Views: 1 Author: By Ryan Daws Publish Time: 2017-02-15 Origin: Site
Vodafone claims to have taken an industry lead in removing the line rental from their fiber broadband packages to modernise and make costs much clearer for customers, but it's not quite as it seems.
The various fees required in taking out a broadband package is often confusing to customers, according to the Advertising Standards Authority. As someone who's just moved and is looking for a new package myself, I can fully appreciate how people end up paying a lot more than it first appears.
Among the biggest culprits is line rental which is often mentioned in the small print but is not always obvious whether it's applicable. For an increasing number of people who have little need for a landline phone, they appear to be paying a 'hire' cost for a line they don't need, unaware the fee is required to cover the upkeep of the network.
Ofcom market research conducted in 2016 suggested that 73% of those with a landline phone at home said that they used it for internet access, with 45% stating that internet access was the most important reason for having a landline.

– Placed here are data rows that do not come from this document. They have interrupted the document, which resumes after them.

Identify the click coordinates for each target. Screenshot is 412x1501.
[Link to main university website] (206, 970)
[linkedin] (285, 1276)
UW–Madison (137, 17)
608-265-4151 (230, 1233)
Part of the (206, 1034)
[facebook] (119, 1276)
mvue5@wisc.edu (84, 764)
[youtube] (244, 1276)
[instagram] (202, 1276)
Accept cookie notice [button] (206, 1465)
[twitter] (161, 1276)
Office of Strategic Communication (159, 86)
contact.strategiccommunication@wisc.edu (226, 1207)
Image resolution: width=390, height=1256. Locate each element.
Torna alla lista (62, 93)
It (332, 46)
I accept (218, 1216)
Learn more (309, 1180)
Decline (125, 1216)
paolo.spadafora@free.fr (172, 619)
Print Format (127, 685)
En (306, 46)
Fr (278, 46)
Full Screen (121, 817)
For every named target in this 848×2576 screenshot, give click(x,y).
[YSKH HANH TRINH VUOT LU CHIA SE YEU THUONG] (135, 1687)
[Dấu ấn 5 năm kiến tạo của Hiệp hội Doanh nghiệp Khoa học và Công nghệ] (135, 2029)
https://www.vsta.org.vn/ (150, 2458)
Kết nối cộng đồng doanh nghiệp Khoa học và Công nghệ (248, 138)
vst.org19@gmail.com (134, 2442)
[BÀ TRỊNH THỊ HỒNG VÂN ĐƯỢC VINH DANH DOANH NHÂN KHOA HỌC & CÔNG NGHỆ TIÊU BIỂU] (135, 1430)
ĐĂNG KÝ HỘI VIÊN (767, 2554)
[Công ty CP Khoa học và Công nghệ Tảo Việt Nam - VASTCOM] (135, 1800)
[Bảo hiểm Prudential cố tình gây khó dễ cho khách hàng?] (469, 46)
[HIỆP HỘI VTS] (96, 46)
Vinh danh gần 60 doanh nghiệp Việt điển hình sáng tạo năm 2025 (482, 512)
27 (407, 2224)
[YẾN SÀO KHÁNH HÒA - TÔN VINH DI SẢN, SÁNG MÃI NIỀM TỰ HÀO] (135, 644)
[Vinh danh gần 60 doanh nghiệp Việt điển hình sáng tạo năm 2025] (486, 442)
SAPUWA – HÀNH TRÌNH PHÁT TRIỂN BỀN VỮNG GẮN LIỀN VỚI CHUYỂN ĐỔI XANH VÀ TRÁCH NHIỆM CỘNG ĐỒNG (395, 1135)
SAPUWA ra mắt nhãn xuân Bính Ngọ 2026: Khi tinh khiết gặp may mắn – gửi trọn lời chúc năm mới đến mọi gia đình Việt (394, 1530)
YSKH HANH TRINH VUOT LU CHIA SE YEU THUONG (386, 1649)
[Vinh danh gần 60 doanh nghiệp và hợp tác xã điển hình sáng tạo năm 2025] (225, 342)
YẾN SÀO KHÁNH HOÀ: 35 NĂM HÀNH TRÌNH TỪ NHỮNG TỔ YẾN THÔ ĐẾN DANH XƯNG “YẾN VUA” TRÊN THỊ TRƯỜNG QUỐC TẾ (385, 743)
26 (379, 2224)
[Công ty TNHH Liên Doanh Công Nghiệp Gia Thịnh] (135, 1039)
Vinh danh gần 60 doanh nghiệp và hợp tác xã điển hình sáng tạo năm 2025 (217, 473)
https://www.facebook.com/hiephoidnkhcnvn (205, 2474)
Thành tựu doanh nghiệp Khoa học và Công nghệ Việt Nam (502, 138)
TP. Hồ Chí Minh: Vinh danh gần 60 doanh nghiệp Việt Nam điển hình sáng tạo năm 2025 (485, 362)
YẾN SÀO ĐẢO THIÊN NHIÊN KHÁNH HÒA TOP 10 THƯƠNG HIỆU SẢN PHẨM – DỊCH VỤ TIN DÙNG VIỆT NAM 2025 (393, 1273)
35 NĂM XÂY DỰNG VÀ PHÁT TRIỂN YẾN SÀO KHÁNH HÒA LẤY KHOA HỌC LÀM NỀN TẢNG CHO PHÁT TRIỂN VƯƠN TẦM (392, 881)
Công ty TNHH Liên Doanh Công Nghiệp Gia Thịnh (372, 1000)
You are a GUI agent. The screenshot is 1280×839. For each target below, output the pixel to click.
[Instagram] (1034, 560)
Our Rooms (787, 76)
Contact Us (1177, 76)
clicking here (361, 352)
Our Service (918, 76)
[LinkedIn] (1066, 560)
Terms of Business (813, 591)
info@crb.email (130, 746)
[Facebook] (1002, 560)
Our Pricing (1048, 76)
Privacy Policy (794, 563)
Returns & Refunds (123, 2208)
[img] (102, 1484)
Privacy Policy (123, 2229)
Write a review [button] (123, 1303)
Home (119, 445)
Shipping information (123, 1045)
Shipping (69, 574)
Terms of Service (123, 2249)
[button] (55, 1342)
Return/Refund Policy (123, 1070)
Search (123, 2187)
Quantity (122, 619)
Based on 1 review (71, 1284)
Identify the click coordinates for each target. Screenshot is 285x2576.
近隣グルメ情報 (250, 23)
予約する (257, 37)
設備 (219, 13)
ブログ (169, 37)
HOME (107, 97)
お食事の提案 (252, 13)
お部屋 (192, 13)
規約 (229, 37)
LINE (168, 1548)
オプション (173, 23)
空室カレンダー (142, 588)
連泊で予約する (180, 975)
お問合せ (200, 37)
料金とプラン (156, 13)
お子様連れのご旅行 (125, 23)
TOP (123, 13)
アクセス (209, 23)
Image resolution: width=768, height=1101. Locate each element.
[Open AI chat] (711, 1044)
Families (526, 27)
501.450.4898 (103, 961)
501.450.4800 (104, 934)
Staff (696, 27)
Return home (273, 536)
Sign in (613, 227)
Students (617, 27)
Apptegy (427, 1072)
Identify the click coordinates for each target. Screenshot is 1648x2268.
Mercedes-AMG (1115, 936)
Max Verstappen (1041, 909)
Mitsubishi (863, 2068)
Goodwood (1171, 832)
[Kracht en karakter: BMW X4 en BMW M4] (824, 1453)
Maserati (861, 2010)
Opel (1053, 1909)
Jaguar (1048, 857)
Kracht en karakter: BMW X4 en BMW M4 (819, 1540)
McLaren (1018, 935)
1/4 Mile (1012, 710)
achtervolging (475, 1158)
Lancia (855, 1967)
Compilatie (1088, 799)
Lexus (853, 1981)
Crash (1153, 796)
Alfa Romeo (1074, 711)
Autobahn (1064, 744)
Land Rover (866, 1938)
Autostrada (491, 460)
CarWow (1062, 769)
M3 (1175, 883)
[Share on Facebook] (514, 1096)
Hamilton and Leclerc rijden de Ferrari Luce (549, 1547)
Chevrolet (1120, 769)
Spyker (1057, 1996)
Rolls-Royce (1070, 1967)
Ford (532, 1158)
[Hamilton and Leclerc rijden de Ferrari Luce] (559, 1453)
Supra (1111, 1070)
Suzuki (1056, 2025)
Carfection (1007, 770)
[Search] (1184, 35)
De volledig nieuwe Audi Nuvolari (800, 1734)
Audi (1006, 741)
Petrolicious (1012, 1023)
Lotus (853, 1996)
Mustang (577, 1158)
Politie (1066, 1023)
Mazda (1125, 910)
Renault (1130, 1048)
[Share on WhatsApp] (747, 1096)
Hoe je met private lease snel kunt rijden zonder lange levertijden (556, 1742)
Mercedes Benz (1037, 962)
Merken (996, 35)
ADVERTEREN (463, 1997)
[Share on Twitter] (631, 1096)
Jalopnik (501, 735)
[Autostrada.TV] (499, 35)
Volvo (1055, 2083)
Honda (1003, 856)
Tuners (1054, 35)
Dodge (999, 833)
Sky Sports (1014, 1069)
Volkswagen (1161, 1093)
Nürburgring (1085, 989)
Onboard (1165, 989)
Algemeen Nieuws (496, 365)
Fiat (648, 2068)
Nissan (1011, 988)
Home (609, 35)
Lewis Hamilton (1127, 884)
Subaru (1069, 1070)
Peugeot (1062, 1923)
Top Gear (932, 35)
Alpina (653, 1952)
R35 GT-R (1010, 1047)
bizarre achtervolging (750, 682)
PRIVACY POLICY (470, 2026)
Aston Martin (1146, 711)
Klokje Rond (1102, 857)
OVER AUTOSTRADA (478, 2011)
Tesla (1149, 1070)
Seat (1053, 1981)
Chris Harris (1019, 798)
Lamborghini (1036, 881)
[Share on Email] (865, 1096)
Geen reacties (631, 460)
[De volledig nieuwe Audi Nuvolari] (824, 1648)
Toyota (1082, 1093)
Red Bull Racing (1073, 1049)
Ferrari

"As part of the new, transparent and easy to understand home broadband pricing structure, customers will still receive a home phone service - there is just no charge for the line rental. Often seen as an unexpected, underused and expensive addition to a broadband package broadband users are required to pay for landline connections to receive broadband internet access which is why the hassle of paying for the cost of line rental has been removed," Vodafone wrote in a press release.
The new packages claim to offer both fiber broadband and landline access without a line rental fee – but if you're being supplied with a landline then you'll be paying a fee even if you're not seeing it separately on your bill. Rather than abolishing the line rental, Vodafone is hiding it within the monthly cost.
Ewan Taylor-Gibson, broadband expert at uSwitch.com, says: “To be clear, Vodafone isn’t really abolishing line rental charges, it’s simply combining the charge into its fibre pricing. This is because broadband providers are under pressure from Government and Ofcom to change advertised pricing so customers see a cost per month that includes line rental, so Vodafone is stealing a march on its rivals."
Vodafone should be praised for providing a much clearer monthly cost to perplexed customers, but the claim of abolishing line rental is not quite true.
The claim of being the first broadband provider to get rid of the line rental fee is also not completely factual. Virgin Media owns its own fibre network and has incorporated the cost of its upkeep – similar to what Vodafone is doing – for quite some time.
“Compared to other fibre deals on the market, Unlimited Fibre Broadband 38 is competitive, with the only frustrating thing being that it ties users into an 18-month contract - longer than the current standard,” says Taylor-Gibson.